Exercises.
1. From the listing, extract every line from the line with "Open the Advanced tab" to the line with "Action: point(103,232)", including both of those lines, and reproduce them verbatim.
2. Write what comes next in the interview on managed senior sites and a tabloid writing career, beginning after its final sentence.
── Text extract
We’d do a Lifestory videotaped autobiography for every resident, offer frequent guest lecturers and seminar-like discussion classes, and provide computer banks and computer training.
In short, we would strive to turn every senior site we managed into nothing less than a University for Elders.
Interviewer: What an exciting and ambitious concept. But will you face resistance from current sites?
EB: Of course. There always is to new and innovative ideas. But I think there’s a direct parallel to – of all things – the handful of firms which now manage America’s prisons on a turnkey basis.
I clearly remember when the idea of a prison management firm was first being floated twenty or so years ago, when market penetration was essentially zero. Everyone knew that both the Federal government and the states were having problems running their prisons cheaply and efficiently. But there was extreme reluctance to turn them over to outside management.
Well, I now understand that something like 80 percent of all prisons are managed by outside firms on a turnkey basis. I think once the initial resistance is overcome, the concept of allowing outside professionals to manage one’s senior sites will meet with similar success.
Interviewer: You clearly like to plan a few steps ahead.
EB: In a time of rapid change in virtually every sector, I think the true keys to entrepreneurial success are creativity and flexibility.
Interviewer: I think you told us that your career as a journalist represents that.
EB: It certainly represents the strange twists Fate can hand you! My previous writing output had been essentially academic articles for academic journals. But when I moved to California in the 70s, it was the heady Feminist years when every day, another woman seemed to be the first-this-that-or-the-other.
So I conceived a women’s page column – those were the days when every newspaper had a women’s page – called California Woman, where I profiled people like the first woman to manage a National Forest, the first female prison warden in the state – I remember she wore a pink, fluffy sweater – and the first woman to pilot a traffic helicopter for the morning commute.
That was in Los Angeles, and her name was Pamela, a lovely blonde Englishwoman. She took me up with her one morning, and whenever she saw something interesting on the highway, she’d swoop down, happily commenting, “Look at that great accident!” Before this market crash, the scariest experience of my life.
So back to my serendipitous career progression: One of my columns profiled a hotel owner in the Sierra Nevada whose hotel had a resident ghost named George. I got a call from one of the leading supermarket tabloids, possibly the National Enquirer, possibly the Globe, asking if I would write a little story for them – just about the ghost!
I did. They loved it. And to make a long story short, for a couple of years, I became a very high-volume writer for all the tabloids. My specialty, which basically no one else had back then, was finding serious business-oriented articles and turning them into catchy material the tabloids could exploit.
────
── Source material
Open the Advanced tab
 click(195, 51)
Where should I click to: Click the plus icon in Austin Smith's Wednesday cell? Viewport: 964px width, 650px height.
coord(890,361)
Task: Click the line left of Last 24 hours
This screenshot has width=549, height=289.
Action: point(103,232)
────
── Source material
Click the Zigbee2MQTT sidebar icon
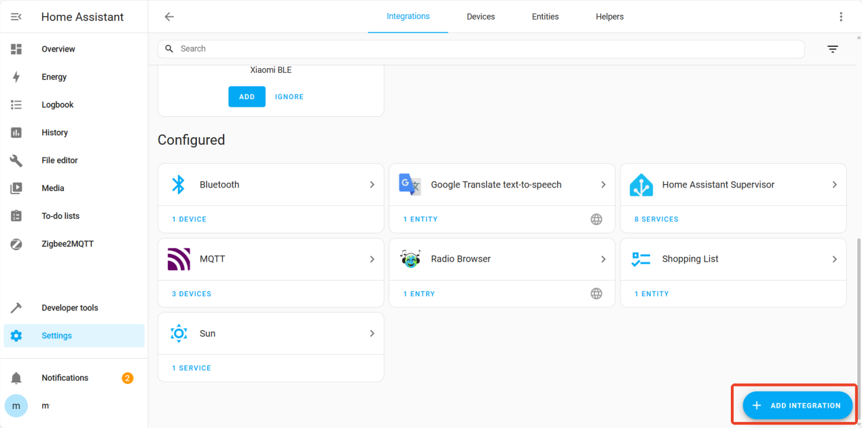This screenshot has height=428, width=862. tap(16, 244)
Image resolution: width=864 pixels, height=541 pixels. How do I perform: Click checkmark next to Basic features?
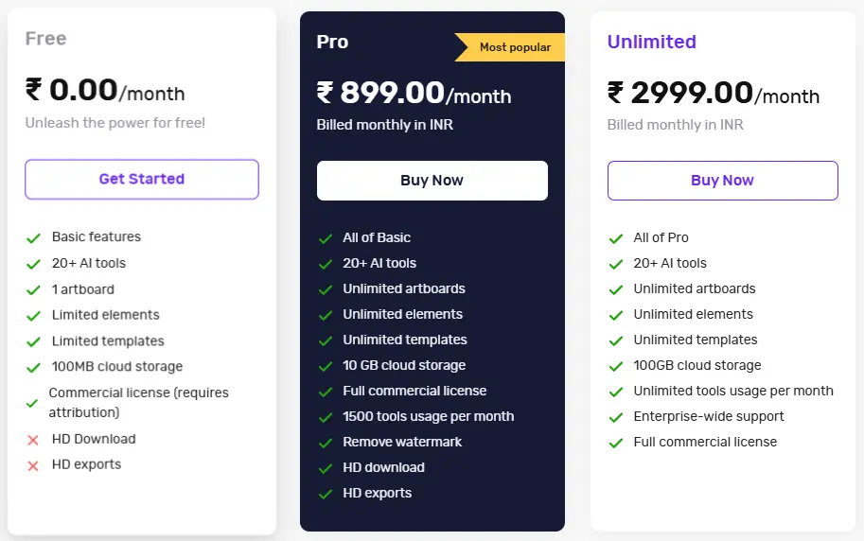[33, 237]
────
Responses to the exercise.
1.
Open the Advanced tab
 click(195, 51)
Where should I click to: Click the plus icon in Austin Smith's Wednesday cell? Viewport: 964px width, 650px height.
coord(890,361)
Task: Click the line left of Last 24 hours
This screenshot has width=549, height=289.
Action: point(103,232)

2.
For example, I reported on the very first talking supermarket scanner, at a Ralph’s Supermarket in suburban California. My favorite was “Teacher’s Life Sucked Away By Killer Weed,” which was about an unfortunate victim of an epidemic of water hyacinths crowding an Alabama river.
Serendipity struck when the Executive Editor – second in command – at one of my tabloid clients was named Editor-in-Chief – first in command – at a major women’s magazine. He needed someone to do a weekly consumer finance column, a weekly careers column, and anything else they cared to throw at you.
The magazine in question is the most tabloid-y of the women’s mags, in that it sells primarily at the supermarket counter and is geared to a broad, general audience. But you needed a solid finance and business background to produce the material.
So there I was: a volume tabloid writer, a women’s page newspaper columnist, an Ivy League Ph.D., and someone with corporate financial experience. To be frank, I didn’t have much competition!
Interviewer: Do you have any advice for your fellow Baby Boomers discouraged by the current economic outlook?
EB: Gosh, No! Other than banding together and taking over the Planet again.
Seriously, I think our generation will just lick its wounds, think things over, and start getting very creative again about rebuilding this economy – and our own savings accounts – in ways, shapes, and forms that are better than those that have gotten us into this mess.
I think everyone now acknowledges that an economy that depends too heavily on financial services at the expense of every other sector is not building on a truly solid foundation.
Now we’ll turn to all those other sectors that have been neglected for far too long. I’m concentrating on senior services. Others will help rebuild manufacturing and agriculture and energy and healthcare and education.
And I have no doubt whatsoever that we Baby Boomers are going to completely redefine and reshape what Aging in America is all about.
Interviewer: What about the “Millennials,” recent graduates and new employees, who are starting their careers in a time of economic malaise?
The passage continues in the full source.